Problem to work on -> Only an exact repetition of all the entries will be accepted.

Dataset records ->
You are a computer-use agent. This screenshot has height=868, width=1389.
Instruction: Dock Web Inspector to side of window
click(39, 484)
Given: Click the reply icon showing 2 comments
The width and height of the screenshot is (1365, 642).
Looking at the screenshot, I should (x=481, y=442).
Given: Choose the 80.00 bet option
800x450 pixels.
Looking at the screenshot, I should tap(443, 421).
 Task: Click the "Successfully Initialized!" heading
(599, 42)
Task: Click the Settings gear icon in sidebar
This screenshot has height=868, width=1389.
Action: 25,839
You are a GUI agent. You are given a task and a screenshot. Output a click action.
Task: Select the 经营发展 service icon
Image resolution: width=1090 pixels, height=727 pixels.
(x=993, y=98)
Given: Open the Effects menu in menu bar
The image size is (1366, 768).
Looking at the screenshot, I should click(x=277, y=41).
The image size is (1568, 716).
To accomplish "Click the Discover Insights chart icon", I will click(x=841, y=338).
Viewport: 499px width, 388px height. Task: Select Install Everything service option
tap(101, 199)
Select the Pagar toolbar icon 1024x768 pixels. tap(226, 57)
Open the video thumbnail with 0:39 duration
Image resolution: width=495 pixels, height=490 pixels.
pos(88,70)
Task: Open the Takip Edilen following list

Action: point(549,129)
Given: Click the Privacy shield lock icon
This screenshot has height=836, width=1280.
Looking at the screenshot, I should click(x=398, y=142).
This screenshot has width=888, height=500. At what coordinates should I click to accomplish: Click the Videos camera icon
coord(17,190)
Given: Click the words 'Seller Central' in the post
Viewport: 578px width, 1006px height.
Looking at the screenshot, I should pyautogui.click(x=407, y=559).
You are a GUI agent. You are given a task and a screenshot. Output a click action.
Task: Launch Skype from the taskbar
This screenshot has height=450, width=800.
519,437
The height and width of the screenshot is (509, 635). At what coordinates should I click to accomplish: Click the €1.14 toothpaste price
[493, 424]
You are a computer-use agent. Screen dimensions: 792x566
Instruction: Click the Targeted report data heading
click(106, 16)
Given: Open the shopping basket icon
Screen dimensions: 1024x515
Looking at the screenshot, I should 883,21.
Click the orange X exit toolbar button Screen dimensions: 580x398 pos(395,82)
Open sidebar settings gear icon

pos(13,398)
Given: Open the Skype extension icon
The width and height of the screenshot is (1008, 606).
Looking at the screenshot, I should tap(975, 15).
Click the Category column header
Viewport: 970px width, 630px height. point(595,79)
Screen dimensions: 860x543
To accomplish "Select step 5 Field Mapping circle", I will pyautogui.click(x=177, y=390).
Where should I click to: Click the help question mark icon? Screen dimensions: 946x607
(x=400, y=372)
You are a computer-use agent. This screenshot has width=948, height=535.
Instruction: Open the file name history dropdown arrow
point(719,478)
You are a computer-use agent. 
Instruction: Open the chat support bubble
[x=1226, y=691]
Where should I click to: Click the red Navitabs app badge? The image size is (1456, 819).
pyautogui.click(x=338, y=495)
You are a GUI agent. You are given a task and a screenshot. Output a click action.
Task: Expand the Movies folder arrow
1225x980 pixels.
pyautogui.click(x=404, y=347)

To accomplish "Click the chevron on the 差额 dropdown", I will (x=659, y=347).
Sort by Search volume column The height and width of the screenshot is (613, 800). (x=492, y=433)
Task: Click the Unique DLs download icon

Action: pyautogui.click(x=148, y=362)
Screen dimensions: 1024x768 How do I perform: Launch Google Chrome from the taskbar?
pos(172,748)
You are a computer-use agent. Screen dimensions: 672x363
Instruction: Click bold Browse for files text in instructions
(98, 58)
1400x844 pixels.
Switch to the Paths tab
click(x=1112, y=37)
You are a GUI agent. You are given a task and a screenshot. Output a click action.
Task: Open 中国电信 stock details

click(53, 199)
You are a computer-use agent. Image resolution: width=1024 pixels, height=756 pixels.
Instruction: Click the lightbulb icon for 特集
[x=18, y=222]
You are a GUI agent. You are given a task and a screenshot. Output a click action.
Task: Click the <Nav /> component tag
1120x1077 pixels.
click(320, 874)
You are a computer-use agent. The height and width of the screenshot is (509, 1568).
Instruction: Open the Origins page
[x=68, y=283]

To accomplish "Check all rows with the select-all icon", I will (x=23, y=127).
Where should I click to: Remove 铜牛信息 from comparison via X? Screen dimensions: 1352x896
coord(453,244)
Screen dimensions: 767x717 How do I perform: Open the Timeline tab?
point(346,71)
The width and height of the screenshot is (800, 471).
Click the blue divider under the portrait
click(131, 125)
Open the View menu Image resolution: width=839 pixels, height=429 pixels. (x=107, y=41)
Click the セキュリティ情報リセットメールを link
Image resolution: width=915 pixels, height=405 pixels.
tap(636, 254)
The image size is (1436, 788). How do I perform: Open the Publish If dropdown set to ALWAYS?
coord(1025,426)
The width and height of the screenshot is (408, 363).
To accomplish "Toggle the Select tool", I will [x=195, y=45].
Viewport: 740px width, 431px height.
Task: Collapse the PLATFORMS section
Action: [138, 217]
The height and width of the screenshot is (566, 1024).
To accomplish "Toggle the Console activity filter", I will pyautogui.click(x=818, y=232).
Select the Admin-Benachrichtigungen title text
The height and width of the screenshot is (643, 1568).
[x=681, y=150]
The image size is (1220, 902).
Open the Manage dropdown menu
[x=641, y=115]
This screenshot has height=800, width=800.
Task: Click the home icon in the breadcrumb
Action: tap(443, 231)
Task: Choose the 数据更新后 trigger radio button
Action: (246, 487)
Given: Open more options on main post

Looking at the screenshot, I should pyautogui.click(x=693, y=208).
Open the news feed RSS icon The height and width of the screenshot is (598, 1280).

Problem solution ->
You are a computer-use agent. This screenshot has height=868, width=1389.
Instruction: Dock Web Inspector to side of window
click(39, 484)
Given: Click the reply icon showing 2 comments
The width and height of the screenshot is (1365, 642).
Looking at the screenshot, I should (x=481, y=442).
Given: Choose the 80.00 bet option
800x450 pixels.
Looking at the screenshot, I should tap(443, 421).
 Task: Click the "Successfully Initialized!" heading
(599, 42)
Task: Click the Settings gear icon in sidebar
This screenshot has height=868, width=1389.
Action: 25,839
You are a GUI agent. You are given a task and a screenshot. Output a click action.
Task: Select the 经营发展 service icon
Image resolution: width=1090 pixels, height=727 pixels.
(x=993, y=98)
Given: Open the Effects menu in menu bar
The image size is (1366, 768).
Looking at the screenshot, I should click(x=277, y=41).
The image size is (1568, 716).
To accomplish "Click the Discover Insights chart icon", I will click(x=841, y=338).
Viewport: 499px width, 388px height. Task: Select Install Everything service option
tap(101, 199)
Select the Pagar toolbar icon 1024x768 pixels. tap(226, 57)
Open the video thumbnail with 0:39 duration
Image resolution: width=495 pixels, height=490 pixels.
pos(88,70)
Task: Open the Takip Edilen following list

Action: point(549,129)
Given: Click the Privacy shield lock icon
This screenshot has height=836, width=1280.
Looking at the screenshot, I should click(x=398, y=142).
This screenshot has width=888, height=500. At what coordinates should I click to accomplish: Click the Videos camera icon
coord(17,190)
Given: Click the words 'Seller Central' in the post
Viewport: 578px width, 1006px height.
Looking at the screenshot, I should pyautogui.click(x=407, y=559).
You are a GUI agent. You are given a task and a screenshot. Output a click action.
Task: Launch Skype from the taskbar
This screenshot has height=450, width=800.
519,437
The height and width of the screenshot is (509, 635). At what coordinates should I click to accomplish: Click the €1.14 toothpaste price
[493, 424]
You are a computer-use agent. Screen dimensions: 792x566
Instruction: Click the Targeted report data heading
click(106, 16)
Given: Open the shopping basket icon
Screen dimensions: 1024x515
Looking at the screenshot, I should 883,21.
Click the orange X exit toolbar button Screen dimensions: 580x398 pos(395,82)
Open sidebar settings gear icon

pos(13,398)
Given: Open the Skype extension icon
The width and height of the screenshot is (1008, 606).
Looking at the screenshot, I should tap(975, 15).
Click the Category column header
Viewport: 970px width, 630px height. point(595,79)
Screen dimensions: 860x543
To accomplish "Select step 5 Field Mapping circle", I will pyautogui.click(x=177, y=390).
Where should I click to: Click the help question mark icon? Screen dimensions: 946x607
(x=400, y=372)
You are a computer-use agent. This screenshot has width=948, height=535.
Instruction: Open the file name history dropdown arrow
point(719,478)
You are a computer-use agent. 
Instruction: Open the chat support bubble
[x=1226, y=691]
Where should I click to: Click the red Navitabs app badge? The image size is (1456, 819).
pyautogui.click(x=338, y=495)
You are a GUI agent. You are given a task and a screenshot. Output a click action.
Task: Expand the Movies folder arrow
1225x980 pixels.
pyautogui.click(x=404, y=347)

To accomplish "Click the chevron on the 差额 dropdown", I will (x=659, y=347).
Sort by Search volume column The height and width of the screenshot is (613, 800). (x=492, y=433)
Task: Click the Unique DLs download icon

Action: pyautogui.click(x=148, y=362)
Screen dimensions: 1024x768 How do I perform: Launch Google Chrome from the taskbar?
pos(172,748)
You are a computer-use agent. Screen dimensions: 672x363
Instruction: Click bold Browse for files text in instructions
(98, 58)
1400x844 pixels.
Switch to the Paths tab
click(x=1112, y=37)
You are a GUI agent. You are given a task and a screenshot. Output a click action.
Task: Open 中国电信 stock details

click(53, 199)
You are a computer-use agent. Image resolution: width=1024 pixels, height=756 pixels.
Instruction: Click the lightbulb icon for 特集
[x=18, y=222]
You are a GUI agent. You are given a task and a screenshot. Output a click action.
Task: Click the <Nav /> component tag
1120x1077 pixels.
click(320, 874)
You are a computer-use agent. The height and width of the screenshot is (509, 1568).
Instruction: Open the Origins page
[x=68, y=283]

To accomplish "Check all rows with the select-all icon", I will (x=23, y=127).
Where should I click to: Remove 铜牛信息 from comparison via X? Screen dimensions: 1352x896
coord(453,244)
Screen dimensions: 767x717 How do I perform: Open the Timeline tab?
point(346,71)
The width and height of the screenshot is (800, 471).
Click the blue divider under the portrait
click(131, 125)
Open the View menu Image resolution: width=839 pixels, height=429 pixels. (x=107, y=41)
Click the セキュリティ情報リセットメールを link
Image resolution: width=915 pixels, height=405 pixels.
tap(636, 254)
The image size is (1436, 788). How do I perform: Open the Publish If dropdown set to ALWAYS?
coord(1025,426)
The width and height of the screenshot is (408, 363).
To accomplish "Toggle the Select tool", I will [x=195, y=45].
Viewport: 740px width, 431px height.
Task: Collapse the PLATFORMS section
Action: [138, 217]
The height and width of the screenshot is (566, 1024).
To accomplish "Toggle the Console activity filter", I will pyautogui.click(x=818, y=232).
Select the Admin-Benachrichtigungen title text
The height and width of the screenshot is (643, 1568).
[x=681, y=150]
The image size is (1220, 902).
Open the Manage dropdown menu
[x=641, y=115]
This screenshot has height=800, width=800.
Task: Click the home icon in the breadcrumb
Action: tap(443, 231)
Task: Choose the 数据更新后 trigger radio button
Action: (246, 487)
Given: Open more options on main post

Looking at the screenshot, I should pyautogui.click(x=693, y=208).
Open the news feed RSS icon The height and width of the screenshot is (598, 1280).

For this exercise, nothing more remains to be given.